[Start of section]

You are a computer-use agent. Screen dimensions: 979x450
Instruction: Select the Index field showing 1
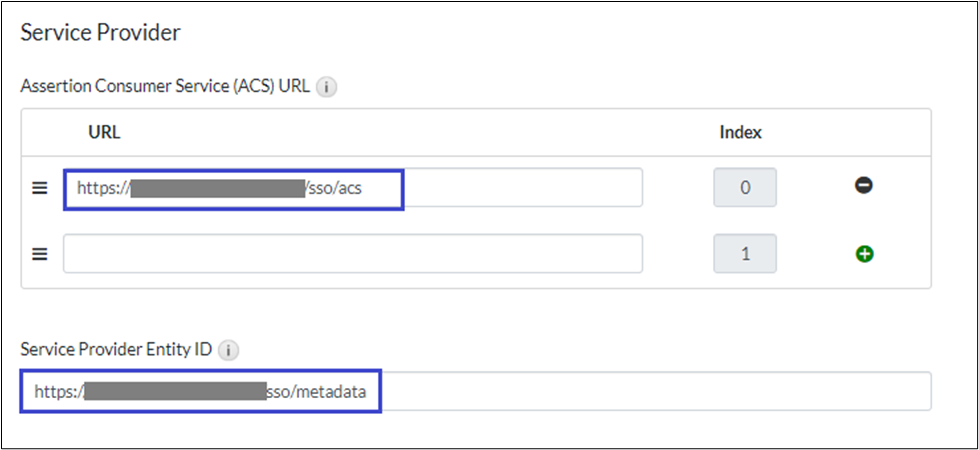point(744,254)
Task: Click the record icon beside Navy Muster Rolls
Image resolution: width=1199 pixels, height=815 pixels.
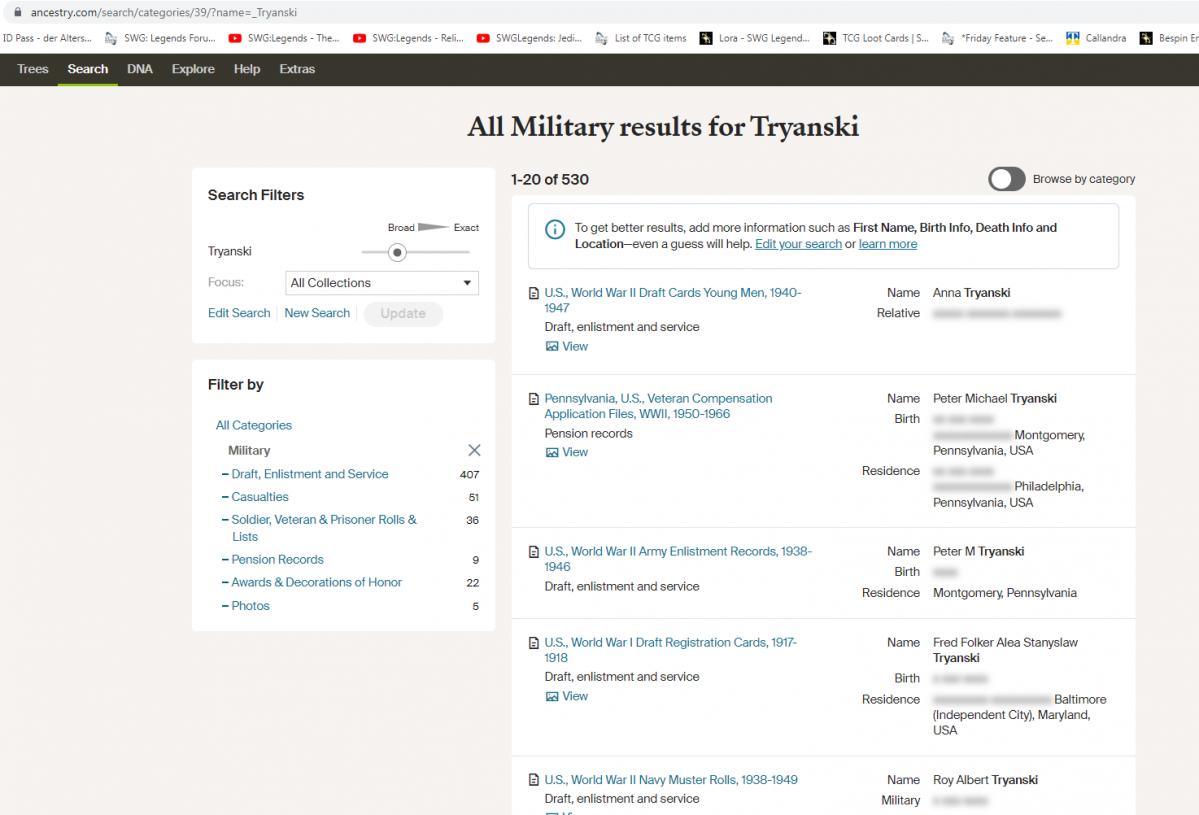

[End of section]

• [Action item] The entries above should be reproduced exactly, without their pictures.

• [Output of the exercise]
You are a computer-use agent. Screen dimensions: 979x450
Instruction: Select the Index field showing 1
point(744,254)
Task: Click the record icon beside Navy Muster Rolls
Image resolution: width=1199 pixels, height=815 pixels.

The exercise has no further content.